>> BEGIN GIVEN TEXT

When paradise became purgatory

Floyd Russell lived through the Labor Day hurricane that struck the Florida Keys in 1935. Many of his relatives weren't so lucky.

Published September 18, 2005

ST. PETERSBURG - The television is tuned to Fox News over at Floyd Russell's house on Snell Isle. Horrific images of New Orleans and Mississippi roll across the screen. After a while Floyd has to change the channel and watch Antiques Roadshow on PBS for relief. Then he tries WXPX-Ch. 17, for baseball. He is a big Devil Rays fan. He hopes they don't trade Rocco Baldelli, his favorite player.

His attention returns to Fox News and more hurricane coverage, more dead bodies, more homeless people - more Katrina all the time.

Mute button.

"I get tired of it," he says. "After a while, I am hungry for news other than the hurricane. With the sound off at least I can read the headlines about other news crawling across the bottom of the screen."

He isn't indifferent to the suffering happening on the northern Gulf Coast. The opposite is true. For him watching is especially painful.

His feelings have much to do with what happened to him when he was a boy, 8 years old, and living with his family on South Florida's Matecumbe Key, in the little community of Islamorada.

Life in the Florida Keys in 1935 could have been a page torn from Tom Sawyer.

He and his cousins - 53 Russells lived on Matecumbe alone - played in the lime groves. They collected fiddler crabs. They waved to the train as it chugged across the island on its way to Key West 80 miles distant. Nobody had electricity on Matecumbe. The nights were so black the stars almost cast shadows.

On Labor Day a storm blew in from the Atlantic.

When it was over 38 of his relatives were gone. They were victims of what is still the most powerful hurricane to ever strike the United States.

He is 78 now and lives with his memories of those 200 mph winds and the 18-foot tidal surge.

"I really don't like to live in the past," he says. "You know, I really don't talk about the 1935 hurricane that much."

On the other hand, he is the family historian.

He lost his mother, two sisters and two brothers in his hurricane.

When they stop counting the dead on the northern Gulf Coast, he hopes nobody else will be able to say the same.

No Weather Channel

During hurricane season, Russell and his wife, Melissa, watch the Weather Channel as if they have been hypnotized.

"You better pay attention if you live in Florida," she says.

It is impossible for a hurricane to sneak up on the United States - at least today. Satellites notice the storms as soon as they form off the African coast, in the Caribbean or in the gulf. Then meteorologists study computers and wind models to figure out where the storm might go. But still, as those folks in Louisiana and Mississippi and Punta Gorda well know, hurricane forecasting is hardly an exact science.

In 1935, forecasting was only a step or two above reading tea leaves.

A ship out in the ocean might experience tropical winds and notify the U.S. mainland. If winds were especially strong, the news might make the radio or the paper the next day. On the Keys, no sane person depended on the media to save his skin.

Everybody had a barometer. Floyd's dad, James Clifton Russell, had one. So did Uncle John next door. For generations, Russells had lived with storms, first in coastal South Carolina, then in the Bahamas, and finally on Matecumbe Key beginning in 1854.

When the barometer showed 29.92 inches of mercury everything was normal, safe to climb into a boat and sail to the reef to catch snapper and haul lobster traps. When the barometer fell, seagoing folks took notice.

>> END GIVEN TEXT
>> BEGIN GIVEN RECORDS

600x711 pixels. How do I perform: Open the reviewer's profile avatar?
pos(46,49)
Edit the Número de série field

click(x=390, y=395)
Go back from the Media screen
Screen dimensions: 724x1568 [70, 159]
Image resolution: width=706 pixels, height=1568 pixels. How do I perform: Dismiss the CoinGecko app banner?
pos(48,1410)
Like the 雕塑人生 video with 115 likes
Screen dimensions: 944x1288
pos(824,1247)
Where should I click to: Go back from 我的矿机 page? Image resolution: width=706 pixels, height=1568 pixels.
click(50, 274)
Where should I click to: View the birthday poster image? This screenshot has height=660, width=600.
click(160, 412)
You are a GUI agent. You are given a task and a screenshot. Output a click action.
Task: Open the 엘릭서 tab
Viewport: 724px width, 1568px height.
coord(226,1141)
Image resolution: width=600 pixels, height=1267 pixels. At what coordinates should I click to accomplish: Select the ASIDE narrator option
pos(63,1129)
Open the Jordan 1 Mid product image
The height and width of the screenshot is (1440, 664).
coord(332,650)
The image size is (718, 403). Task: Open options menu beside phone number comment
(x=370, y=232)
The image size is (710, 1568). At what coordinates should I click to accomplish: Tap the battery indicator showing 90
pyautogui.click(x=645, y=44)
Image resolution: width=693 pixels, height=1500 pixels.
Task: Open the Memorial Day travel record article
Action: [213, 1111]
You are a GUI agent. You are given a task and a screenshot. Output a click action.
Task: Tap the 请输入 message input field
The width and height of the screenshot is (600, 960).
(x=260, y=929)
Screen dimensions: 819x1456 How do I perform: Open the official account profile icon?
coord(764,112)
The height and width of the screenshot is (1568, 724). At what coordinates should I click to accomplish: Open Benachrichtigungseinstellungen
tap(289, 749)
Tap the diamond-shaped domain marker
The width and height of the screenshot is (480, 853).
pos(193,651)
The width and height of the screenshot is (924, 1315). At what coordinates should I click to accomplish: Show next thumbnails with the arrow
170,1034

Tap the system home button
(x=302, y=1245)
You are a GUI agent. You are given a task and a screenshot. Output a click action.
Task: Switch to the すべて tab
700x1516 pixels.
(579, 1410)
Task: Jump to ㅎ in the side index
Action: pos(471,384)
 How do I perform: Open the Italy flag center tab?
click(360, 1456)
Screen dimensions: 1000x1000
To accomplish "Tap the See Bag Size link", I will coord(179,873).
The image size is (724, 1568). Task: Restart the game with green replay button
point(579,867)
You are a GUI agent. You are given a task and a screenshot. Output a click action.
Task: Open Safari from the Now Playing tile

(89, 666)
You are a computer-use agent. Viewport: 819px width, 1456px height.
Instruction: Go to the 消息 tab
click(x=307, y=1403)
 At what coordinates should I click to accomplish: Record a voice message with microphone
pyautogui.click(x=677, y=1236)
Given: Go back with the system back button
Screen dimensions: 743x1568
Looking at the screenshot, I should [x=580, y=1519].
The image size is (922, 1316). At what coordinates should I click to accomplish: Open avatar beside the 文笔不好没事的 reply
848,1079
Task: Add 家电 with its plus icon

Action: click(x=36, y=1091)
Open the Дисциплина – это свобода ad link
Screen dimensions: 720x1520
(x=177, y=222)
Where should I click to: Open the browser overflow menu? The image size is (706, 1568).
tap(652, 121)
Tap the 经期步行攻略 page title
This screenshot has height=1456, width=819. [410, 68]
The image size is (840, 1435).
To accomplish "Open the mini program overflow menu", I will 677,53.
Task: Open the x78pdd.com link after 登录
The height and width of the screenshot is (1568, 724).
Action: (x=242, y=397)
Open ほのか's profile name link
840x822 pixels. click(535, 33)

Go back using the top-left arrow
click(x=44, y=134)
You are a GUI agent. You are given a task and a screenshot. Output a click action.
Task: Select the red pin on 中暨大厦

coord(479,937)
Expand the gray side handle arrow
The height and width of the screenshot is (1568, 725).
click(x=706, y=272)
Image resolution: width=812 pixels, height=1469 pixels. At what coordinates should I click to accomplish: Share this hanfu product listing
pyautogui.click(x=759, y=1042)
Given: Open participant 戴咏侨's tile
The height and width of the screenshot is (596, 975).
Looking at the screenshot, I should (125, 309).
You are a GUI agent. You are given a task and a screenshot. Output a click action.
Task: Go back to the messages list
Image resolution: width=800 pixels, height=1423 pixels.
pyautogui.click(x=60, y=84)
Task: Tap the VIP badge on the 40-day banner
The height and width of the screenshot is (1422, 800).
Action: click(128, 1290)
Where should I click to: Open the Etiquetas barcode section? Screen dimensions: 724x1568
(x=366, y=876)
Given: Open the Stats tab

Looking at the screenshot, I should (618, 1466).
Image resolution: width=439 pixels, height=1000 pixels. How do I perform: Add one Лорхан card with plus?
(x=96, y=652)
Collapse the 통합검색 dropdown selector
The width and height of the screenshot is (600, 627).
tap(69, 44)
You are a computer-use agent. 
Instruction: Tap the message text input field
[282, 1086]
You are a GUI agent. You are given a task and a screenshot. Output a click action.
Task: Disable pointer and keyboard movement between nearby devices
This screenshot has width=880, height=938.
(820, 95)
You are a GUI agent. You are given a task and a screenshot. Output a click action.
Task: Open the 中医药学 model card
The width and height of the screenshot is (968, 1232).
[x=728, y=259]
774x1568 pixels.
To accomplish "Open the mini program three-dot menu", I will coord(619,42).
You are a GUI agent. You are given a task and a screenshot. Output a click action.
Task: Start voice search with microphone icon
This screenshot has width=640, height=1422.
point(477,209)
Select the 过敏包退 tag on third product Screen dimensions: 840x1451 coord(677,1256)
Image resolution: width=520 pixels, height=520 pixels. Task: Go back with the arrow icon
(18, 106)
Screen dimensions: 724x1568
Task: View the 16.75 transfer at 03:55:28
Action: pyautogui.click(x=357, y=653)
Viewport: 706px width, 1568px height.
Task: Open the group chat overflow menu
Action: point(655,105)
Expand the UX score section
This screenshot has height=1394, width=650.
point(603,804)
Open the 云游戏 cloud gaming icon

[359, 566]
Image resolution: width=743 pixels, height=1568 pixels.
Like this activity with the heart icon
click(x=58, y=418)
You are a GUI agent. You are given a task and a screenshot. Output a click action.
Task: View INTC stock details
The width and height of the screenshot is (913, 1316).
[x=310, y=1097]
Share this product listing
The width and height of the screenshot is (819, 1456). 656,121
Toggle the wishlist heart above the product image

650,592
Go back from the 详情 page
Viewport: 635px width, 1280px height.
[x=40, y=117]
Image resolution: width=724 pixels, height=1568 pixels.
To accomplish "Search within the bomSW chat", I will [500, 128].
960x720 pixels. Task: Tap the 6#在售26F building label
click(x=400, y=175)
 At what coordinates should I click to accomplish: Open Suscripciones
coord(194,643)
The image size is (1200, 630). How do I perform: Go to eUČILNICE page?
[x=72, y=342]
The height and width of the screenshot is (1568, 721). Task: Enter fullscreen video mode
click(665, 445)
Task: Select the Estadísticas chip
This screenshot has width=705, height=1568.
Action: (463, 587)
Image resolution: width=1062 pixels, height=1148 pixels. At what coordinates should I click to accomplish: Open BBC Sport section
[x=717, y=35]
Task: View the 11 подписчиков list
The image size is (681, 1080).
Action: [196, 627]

>> END GIVEN RECORDS

In the article about the 1935 Labor Day hurricane, copy the passage from "Life in the" to "from the Atlantic." word for word.

▶ FULL ANSWER:
Life in the Florida Keys in 1935 could have been a page torn from Tom Sawyer.

He and his cousins - 53 Russells lived on Matecumbe alone - played in the lime groves. They collected fiddler crabs. They waved to the train as it chugged across the island on its way to Key West 80 miles distant. Nobody had electricity on Matecumbe. The nights were so black the stars almost cast shadows.

On Labor Day a storm blew in from the Atlantic.